Every organization must invest as much energy in learning from data as they spend on collecting the data. Here are three ways you can use data to improve the customer experience with your organization.

Know the data you have and how it’s organized—and don’t rely on a single data point alone. Businesses often think they already have the right data to solve problems and improve the customer experience. But this data doesn’t always address the most important strategic questions, especially unorganized or on its own.

For example, your organization may use a Net Promoter Score (NPS) to understand if a customer had a good experience with one of your sales or customer service representatives. That customer may rate their experience a 5 out of 5 and would happily work with that rep again—but the customer didn’t buy. They gave a great score; why wouldn’t they buy?

This single data point cannot be your one and only. You must ask yourself what two, three or more data points should combine to inform you whether a customer is likely to buy or not. Knowing exactly what data you have and how it’s organized will help you pinpoint the data that can address your strategic needs.

Analyze the data in context. Just as no single piece of data tells the full picture, you also cannot analyze your data in only one context.

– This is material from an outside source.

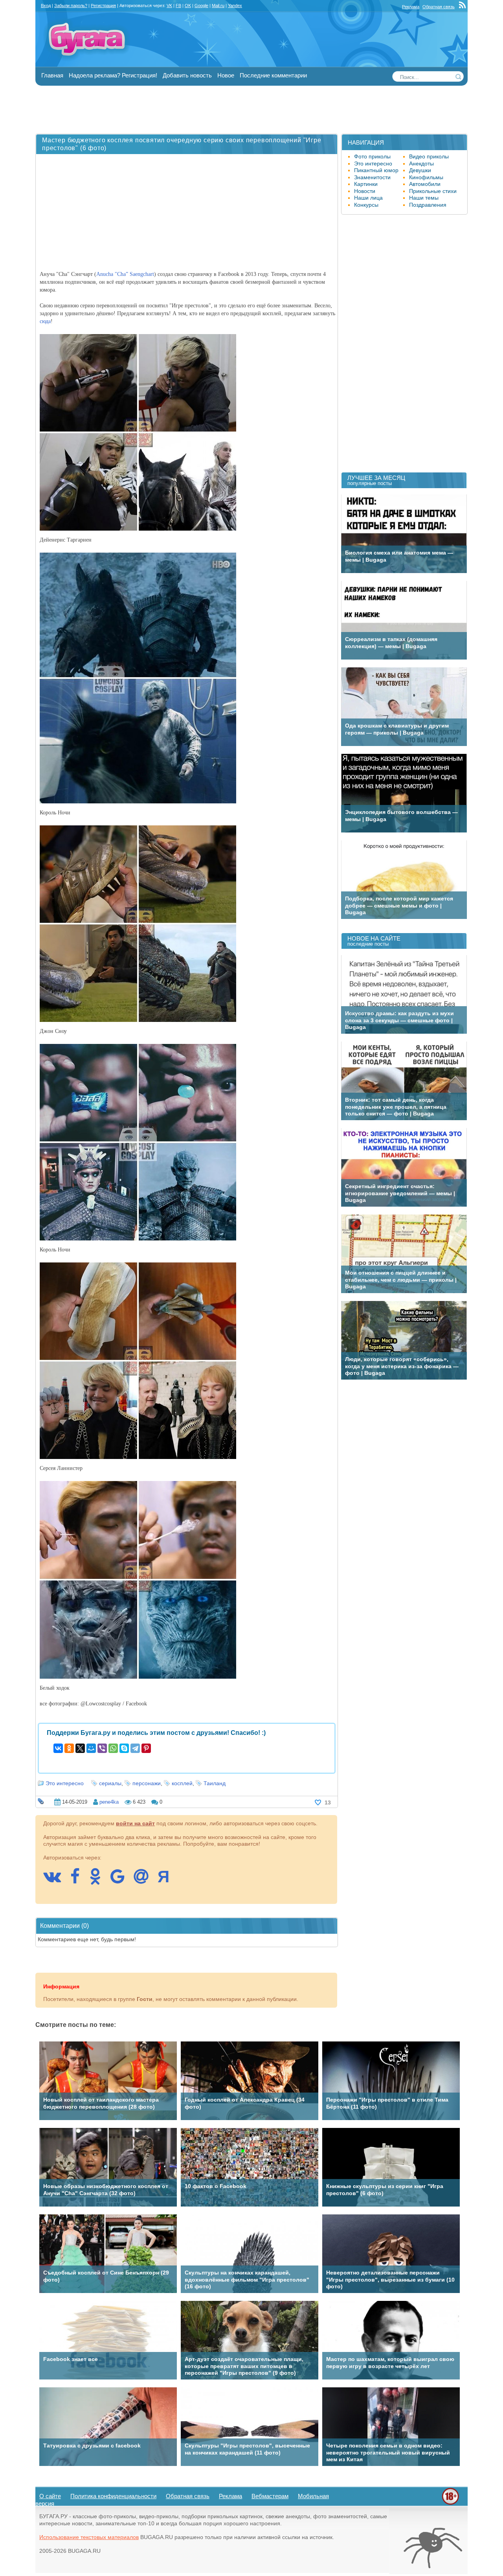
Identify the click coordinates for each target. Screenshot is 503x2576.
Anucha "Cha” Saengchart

It takes multiple data points analyzed in many ways to fully understand the problem you hope to address.

Say your team is looking at the number of people coming to your website and inquiring about your services. You can look at these numbers and think that your marketing strategy is working because you have so many visitors. But does more website traffic mean more business? Not necessarily. Sometimes you and your team do not control the context, but outside factors do. For example, a travel agency’s website will likely see more traffic during on-peak seasons. In this case, you don’t entirely control whether your marketing campaigns are working—you need to analyze if they are working within the context of the season. You also need to factor in what time of year people make travel plans, whether they are last-minute plans or planned far in advance, locations and activities that might be popular based on the season, and so on.

Segment your data to answer both simple and specific questions so that you can analyze it within the right context. Mountains of data do not lead to insight; rather, clarity of your analysis leads to insight. Be sure to look at as many contexts as possible to gain better clarity.

Innovate based on your data. Now that you have gathered data, segmented it, and analyzed it within the right contexts, use your knowledge to create simple products and services that will engage your customers. Using these innovations, show them that you are listening—and are ahead of—their needs and wants. Think about the kinds of products or services you want to introduce in the seasons and years ahead. What can you do to anticipate your customers’ needs and wants?

As you plan your innovations, continue to measure your many data points to see what will be effective for your customers and how. You need to not only create the products and services for the future, but also to continue collecting data to know how effective your innovations are for your customers.

Following these three steps will allow you to gain even more insight into the data you already have and grant you the ability to improve your customers’ experience with specificity for years to come.